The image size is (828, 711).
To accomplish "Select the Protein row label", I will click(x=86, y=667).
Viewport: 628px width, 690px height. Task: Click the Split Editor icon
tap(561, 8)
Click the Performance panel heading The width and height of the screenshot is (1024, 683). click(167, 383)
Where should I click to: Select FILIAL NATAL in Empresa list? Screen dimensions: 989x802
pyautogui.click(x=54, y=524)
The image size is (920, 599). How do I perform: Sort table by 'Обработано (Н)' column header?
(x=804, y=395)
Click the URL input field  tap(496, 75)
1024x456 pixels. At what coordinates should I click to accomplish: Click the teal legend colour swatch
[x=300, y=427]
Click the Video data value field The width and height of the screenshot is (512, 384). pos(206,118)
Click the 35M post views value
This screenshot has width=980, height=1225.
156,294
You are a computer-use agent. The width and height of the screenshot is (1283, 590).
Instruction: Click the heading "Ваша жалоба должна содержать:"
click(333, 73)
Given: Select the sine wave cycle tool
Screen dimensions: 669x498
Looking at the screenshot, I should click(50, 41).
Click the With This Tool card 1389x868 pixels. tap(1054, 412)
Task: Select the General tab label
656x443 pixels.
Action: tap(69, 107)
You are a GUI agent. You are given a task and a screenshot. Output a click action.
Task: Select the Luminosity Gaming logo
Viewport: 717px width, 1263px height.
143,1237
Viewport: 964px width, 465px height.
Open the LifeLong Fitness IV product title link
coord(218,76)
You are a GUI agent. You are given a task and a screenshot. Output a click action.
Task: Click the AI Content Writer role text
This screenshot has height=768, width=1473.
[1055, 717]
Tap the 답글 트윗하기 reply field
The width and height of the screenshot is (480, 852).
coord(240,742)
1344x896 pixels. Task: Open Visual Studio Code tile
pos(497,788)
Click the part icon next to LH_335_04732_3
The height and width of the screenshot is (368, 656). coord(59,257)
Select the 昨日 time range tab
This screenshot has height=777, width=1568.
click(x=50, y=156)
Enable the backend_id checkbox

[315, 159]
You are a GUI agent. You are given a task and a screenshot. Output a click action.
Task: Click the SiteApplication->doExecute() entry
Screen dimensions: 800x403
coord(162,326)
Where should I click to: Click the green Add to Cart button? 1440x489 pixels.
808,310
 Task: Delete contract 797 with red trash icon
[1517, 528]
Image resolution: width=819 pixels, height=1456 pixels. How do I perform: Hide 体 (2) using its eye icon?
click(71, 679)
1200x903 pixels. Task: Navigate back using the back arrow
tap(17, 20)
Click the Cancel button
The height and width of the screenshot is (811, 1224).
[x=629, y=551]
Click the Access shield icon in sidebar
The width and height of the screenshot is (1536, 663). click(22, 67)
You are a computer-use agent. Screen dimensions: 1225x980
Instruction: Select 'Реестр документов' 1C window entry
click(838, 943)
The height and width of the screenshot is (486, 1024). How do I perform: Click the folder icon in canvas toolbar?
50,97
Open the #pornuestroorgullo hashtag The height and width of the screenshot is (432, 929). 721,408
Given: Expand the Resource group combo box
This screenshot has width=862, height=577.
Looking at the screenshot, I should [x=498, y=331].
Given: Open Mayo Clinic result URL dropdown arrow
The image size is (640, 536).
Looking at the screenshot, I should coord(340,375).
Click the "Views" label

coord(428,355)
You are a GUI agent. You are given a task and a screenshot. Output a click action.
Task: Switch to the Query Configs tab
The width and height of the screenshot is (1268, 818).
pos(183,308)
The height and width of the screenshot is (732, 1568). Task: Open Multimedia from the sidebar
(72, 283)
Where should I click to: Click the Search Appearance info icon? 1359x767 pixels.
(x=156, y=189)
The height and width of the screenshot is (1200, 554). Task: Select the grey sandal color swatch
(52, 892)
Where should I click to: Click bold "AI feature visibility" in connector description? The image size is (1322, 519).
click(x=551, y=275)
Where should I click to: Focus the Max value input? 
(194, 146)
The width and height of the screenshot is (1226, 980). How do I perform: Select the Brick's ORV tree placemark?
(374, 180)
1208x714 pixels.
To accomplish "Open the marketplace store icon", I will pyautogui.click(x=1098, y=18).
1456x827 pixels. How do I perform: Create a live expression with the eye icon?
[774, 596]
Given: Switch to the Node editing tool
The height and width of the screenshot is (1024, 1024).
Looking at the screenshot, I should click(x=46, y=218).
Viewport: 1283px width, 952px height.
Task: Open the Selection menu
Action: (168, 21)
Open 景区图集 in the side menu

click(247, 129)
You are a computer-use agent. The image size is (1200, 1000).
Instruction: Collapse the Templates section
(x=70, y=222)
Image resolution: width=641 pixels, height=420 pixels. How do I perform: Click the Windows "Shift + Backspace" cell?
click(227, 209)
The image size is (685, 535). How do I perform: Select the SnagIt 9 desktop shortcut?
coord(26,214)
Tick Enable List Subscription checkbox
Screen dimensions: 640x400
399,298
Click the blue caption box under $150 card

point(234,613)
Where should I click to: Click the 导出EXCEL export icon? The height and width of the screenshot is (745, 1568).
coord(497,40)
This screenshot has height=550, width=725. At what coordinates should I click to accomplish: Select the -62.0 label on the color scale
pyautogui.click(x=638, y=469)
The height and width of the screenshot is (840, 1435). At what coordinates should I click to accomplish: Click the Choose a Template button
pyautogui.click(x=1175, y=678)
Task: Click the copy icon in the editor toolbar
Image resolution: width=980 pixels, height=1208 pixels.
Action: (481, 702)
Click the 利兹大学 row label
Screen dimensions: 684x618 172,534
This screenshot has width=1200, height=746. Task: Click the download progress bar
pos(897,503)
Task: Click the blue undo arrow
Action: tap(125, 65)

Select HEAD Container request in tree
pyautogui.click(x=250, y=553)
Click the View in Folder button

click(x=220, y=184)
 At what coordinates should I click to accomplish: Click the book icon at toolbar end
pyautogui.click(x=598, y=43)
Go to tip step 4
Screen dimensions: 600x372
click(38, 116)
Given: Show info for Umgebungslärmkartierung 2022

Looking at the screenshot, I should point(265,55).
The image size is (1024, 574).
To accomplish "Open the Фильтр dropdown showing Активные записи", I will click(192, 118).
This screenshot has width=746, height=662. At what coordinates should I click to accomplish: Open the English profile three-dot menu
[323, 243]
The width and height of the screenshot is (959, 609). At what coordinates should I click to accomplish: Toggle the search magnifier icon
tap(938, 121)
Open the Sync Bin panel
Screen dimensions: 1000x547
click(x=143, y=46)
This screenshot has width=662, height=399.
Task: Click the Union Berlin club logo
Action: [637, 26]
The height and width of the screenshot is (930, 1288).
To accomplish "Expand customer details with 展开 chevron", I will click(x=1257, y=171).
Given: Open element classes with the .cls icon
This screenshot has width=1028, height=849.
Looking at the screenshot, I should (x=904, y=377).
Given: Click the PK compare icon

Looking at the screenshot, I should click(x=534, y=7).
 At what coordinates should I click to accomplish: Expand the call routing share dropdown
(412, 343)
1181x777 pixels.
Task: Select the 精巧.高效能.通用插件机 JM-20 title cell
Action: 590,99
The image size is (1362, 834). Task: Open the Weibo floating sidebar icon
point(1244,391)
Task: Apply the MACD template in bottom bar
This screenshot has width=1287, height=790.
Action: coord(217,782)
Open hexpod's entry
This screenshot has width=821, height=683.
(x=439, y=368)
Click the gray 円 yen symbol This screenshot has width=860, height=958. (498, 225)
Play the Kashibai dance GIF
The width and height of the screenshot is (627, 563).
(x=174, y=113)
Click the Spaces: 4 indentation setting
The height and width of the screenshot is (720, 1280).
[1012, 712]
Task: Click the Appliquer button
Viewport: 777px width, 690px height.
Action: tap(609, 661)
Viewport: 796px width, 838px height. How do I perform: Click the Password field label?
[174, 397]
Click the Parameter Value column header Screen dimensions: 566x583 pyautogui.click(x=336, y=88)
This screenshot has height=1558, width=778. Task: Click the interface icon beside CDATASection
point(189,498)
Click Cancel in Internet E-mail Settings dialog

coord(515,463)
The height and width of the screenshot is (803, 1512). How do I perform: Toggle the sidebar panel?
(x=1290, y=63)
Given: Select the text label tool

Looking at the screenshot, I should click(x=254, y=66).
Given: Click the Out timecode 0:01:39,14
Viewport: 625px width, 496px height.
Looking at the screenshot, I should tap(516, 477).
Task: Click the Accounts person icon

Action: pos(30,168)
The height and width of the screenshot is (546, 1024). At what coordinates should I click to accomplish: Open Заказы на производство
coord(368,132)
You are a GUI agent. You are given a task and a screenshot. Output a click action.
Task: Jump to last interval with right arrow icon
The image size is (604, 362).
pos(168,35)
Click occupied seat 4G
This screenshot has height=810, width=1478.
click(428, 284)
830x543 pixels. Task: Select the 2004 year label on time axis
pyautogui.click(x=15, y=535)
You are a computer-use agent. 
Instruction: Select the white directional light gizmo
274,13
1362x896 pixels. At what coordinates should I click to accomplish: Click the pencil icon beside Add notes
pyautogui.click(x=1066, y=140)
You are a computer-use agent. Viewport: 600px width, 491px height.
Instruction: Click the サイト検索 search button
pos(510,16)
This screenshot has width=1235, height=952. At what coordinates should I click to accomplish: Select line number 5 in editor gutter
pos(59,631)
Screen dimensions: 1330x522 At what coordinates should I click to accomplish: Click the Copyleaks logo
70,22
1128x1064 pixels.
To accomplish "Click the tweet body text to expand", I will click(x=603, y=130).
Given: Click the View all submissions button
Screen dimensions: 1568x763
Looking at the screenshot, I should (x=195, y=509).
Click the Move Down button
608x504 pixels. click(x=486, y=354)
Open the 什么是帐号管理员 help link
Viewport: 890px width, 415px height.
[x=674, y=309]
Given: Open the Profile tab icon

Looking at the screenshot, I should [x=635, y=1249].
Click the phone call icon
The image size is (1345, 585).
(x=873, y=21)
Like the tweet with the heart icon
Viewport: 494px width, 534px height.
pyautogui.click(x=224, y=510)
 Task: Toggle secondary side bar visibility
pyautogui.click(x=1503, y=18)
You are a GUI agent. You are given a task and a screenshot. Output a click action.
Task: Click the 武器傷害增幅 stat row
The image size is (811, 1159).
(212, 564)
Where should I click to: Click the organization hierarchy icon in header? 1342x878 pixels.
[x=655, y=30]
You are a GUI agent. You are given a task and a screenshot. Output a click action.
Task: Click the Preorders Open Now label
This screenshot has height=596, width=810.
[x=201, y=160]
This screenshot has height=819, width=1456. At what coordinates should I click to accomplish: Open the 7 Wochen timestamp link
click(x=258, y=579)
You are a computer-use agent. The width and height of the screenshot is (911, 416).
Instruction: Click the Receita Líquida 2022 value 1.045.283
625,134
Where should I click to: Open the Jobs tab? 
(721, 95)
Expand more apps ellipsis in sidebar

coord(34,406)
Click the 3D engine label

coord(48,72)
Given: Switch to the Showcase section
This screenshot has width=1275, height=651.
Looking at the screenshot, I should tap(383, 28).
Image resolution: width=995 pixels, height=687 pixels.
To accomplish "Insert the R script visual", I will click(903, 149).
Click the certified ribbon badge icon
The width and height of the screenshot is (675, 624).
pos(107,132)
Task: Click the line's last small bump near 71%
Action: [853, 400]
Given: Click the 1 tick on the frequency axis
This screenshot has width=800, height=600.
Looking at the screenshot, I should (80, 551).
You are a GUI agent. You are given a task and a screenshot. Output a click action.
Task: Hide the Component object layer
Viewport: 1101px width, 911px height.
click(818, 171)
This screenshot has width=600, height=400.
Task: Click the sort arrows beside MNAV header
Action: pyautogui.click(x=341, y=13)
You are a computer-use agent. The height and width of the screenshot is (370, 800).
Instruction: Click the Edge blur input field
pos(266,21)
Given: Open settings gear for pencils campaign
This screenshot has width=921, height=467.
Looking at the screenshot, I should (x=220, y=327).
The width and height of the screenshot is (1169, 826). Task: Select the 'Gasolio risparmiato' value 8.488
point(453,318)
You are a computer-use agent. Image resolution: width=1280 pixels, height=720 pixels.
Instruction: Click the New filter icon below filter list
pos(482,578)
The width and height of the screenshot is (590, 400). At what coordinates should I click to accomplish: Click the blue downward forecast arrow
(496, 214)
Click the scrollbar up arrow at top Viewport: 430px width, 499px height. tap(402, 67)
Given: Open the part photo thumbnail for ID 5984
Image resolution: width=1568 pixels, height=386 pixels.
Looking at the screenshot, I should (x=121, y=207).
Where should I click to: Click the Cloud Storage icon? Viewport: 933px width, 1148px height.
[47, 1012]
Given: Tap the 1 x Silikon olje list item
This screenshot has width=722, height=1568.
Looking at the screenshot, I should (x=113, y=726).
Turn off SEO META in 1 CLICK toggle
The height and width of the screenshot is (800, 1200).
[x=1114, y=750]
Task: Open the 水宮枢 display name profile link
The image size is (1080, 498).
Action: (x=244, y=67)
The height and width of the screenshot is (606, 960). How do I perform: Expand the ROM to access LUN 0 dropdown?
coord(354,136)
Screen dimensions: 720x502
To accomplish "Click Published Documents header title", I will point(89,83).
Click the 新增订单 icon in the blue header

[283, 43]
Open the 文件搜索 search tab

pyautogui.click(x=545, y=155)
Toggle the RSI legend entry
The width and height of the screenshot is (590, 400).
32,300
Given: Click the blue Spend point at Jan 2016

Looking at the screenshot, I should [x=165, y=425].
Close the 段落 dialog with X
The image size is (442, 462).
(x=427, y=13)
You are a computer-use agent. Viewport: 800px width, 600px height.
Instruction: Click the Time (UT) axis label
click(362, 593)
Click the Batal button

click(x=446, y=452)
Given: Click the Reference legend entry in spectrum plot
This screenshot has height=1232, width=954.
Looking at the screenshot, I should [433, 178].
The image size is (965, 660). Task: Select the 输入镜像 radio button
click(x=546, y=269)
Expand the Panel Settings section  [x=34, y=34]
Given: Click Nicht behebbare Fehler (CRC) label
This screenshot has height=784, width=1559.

○ ○ ○

- **How to complete this task**:
Copy out each line of the entries where the word "will" is found.

- **Worked solution**:
To accomplish "Select the Protein row label", I will click(x=86, y=667).
To accomplish "Open the marketplace store icon", I will pyautogui.click(x=1098, y=18).
To accomplish "Open the Фильтр dropdown showing Активные записи", I will click(192, 118).
To accomplish "Expand customer details with 展开 chevron", I will click(x=1257, y=171).
To accomplish "Click the tweet body text to expand", I will click(x=603, y=130).
To accomplish "Insert the R script visual", I will click(903, 149).
To accomplish "Click Published Documents header title", I will point(89,83).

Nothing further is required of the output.